[Recorded data]

· · · ·

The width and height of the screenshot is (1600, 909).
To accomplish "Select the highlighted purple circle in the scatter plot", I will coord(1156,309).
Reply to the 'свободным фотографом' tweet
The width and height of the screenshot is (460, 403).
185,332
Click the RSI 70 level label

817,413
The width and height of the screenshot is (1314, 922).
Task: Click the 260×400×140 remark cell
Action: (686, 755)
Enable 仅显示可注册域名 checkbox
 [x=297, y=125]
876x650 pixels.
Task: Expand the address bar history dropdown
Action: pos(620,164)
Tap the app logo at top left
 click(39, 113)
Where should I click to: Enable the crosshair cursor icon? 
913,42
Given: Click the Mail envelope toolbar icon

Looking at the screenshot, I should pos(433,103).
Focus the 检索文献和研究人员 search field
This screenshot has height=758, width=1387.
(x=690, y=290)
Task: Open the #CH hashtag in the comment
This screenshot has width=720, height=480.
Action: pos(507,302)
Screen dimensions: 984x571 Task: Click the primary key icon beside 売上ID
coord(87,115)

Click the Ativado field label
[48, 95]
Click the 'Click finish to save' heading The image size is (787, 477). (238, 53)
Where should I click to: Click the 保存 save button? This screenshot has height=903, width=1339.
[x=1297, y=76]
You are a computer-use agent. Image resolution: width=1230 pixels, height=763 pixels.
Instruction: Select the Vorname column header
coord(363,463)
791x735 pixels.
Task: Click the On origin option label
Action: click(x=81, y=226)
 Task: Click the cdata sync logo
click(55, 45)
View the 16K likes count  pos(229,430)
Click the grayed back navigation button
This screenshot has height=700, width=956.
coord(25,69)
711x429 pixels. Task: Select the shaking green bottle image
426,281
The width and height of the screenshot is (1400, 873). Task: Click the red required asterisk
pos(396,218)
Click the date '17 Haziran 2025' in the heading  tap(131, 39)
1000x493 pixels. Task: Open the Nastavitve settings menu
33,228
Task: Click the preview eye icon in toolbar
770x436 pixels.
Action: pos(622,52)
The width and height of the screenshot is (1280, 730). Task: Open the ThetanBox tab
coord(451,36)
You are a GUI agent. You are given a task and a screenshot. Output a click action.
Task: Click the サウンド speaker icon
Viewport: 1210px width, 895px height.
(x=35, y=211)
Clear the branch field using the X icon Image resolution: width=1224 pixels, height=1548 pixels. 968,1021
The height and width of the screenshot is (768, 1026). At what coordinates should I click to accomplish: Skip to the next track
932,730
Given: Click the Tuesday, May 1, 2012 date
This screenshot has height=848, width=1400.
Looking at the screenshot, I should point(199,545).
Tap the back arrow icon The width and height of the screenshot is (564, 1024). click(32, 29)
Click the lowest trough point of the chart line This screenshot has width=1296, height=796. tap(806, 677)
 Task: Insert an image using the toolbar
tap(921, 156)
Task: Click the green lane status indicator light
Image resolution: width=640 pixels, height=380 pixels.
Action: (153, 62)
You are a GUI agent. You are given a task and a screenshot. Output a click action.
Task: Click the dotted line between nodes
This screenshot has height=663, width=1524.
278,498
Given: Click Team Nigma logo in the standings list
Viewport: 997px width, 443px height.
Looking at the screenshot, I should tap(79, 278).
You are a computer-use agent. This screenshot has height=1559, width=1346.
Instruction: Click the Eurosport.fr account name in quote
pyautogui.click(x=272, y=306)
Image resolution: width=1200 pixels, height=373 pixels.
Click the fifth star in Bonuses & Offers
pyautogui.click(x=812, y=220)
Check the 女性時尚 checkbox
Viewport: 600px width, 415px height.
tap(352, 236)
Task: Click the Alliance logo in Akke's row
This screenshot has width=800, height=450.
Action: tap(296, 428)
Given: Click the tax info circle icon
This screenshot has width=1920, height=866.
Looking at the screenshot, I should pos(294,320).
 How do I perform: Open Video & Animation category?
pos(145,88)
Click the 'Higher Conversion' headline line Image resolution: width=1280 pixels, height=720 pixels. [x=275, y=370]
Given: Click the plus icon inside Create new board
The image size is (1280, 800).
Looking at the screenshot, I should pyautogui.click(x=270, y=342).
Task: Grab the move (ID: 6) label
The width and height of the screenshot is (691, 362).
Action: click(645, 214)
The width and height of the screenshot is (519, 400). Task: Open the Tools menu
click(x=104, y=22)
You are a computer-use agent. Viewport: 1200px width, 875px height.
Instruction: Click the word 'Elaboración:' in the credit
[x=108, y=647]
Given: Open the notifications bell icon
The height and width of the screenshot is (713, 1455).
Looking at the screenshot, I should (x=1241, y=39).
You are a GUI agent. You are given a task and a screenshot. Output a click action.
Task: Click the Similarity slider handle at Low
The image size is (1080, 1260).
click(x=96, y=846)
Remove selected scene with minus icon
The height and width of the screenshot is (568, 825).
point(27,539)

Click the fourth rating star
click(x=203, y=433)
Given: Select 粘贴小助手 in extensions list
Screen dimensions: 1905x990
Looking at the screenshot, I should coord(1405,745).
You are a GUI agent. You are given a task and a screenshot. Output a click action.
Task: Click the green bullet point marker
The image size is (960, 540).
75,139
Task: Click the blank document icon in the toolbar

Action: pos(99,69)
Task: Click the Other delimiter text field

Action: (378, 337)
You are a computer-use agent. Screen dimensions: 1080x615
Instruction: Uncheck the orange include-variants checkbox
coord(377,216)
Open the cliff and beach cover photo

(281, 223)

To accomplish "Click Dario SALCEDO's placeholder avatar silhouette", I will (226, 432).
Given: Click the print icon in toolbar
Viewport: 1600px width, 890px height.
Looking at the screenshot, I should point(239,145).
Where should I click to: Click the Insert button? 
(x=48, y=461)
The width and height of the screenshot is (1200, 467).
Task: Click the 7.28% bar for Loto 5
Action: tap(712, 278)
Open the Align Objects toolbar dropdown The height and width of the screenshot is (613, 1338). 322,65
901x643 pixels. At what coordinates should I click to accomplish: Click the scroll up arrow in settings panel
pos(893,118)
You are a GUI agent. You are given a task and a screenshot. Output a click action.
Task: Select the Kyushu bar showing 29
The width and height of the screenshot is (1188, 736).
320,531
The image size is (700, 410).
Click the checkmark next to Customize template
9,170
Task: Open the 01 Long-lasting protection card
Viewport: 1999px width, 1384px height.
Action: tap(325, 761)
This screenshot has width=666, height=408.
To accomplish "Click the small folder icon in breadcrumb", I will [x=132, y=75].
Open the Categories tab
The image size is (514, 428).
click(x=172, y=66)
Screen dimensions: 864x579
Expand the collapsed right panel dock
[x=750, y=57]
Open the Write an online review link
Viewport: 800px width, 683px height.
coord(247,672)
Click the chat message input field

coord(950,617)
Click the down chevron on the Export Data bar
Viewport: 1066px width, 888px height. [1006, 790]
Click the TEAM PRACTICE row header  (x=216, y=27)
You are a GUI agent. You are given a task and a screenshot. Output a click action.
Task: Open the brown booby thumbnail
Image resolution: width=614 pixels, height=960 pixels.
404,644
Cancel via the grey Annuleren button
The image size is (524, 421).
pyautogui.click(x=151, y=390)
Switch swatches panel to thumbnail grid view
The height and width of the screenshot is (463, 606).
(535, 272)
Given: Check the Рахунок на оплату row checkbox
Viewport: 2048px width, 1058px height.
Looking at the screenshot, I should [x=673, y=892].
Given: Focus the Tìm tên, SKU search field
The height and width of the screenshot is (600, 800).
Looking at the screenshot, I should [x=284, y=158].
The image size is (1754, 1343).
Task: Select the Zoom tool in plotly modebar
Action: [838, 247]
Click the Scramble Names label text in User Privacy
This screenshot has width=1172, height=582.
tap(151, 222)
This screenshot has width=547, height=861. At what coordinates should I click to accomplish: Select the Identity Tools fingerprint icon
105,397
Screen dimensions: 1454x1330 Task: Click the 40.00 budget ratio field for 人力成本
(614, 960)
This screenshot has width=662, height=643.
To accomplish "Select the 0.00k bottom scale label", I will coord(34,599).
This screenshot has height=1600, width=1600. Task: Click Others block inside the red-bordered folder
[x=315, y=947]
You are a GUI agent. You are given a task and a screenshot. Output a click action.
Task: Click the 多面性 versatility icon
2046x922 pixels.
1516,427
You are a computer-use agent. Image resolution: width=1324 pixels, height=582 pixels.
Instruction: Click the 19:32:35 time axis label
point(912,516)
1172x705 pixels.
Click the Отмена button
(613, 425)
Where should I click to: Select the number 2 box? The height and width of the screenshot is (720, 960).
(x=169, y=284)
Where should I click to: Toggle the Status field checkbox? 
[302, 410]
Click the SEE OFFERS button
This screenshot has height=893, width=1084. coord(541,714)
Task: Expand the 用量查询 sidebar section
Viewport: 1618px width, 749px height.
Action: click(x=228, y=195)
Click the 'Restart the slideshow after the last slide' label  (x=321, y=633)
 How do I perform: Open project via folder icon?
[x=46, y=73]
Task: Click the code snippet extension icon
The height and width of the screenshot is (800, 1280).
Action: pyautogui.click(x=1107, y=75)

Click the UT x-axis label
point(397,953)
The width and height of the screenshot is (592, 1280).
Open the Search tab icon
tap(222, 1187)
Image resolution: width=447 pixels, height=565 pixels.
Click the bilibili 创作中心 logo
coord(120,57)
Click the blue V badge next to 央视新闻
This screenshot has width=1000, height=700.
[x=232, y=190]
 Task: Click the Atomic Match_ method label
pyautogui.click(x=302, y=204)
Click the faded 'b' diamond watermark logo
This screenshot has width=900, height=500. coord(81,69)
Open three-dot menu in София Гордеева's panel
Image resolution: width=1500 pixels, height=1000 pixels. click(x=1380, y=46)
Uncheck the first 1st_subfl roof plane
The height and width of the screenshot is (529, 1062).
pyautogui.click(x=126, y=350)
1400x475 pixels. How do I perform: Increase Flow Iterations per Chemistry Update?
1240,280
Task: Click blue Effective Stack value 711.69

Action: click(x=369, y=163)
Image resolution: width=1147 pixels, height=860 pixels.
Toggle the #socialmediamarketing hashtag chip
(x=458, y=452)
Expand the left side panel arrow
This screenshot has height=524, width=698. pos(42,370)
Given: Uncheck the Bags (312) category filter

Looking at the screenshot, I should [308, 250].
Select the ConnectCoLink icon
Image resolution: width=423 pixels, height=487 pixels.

· · · ·

## Work to complete
Taking the entries above, write out exactly the lines starting with the line containing "Given: Click the Tuesday, May 1, 2012 date" and going on through the line containing "Task: Click the dotted line between nodes", both included, and nothing else.

## Response to the exercise
Given: Click the Tuesday, May 1, 2012 date
This screenshot has height=848, width=1400.
Looking at the screenshot, I should point(199,545).
Tap the back arrow icon The width and height of the screenshot is (564, 1024). click(32, 29)
Click the lowest trough point of the chart line This screenshot has width=1296, height=796. tap(806, 677)
 Task: Insert an image using the toolbar
tap(921, 156)
Task: Click the green lane status indicator light
Image resolution: width=640 pixels, height=380 pixels.
Action: (153, 62)
You are a GUI agent. You are given a task and a screenshot. Output a click action.
Task: Click the dotted line between nodes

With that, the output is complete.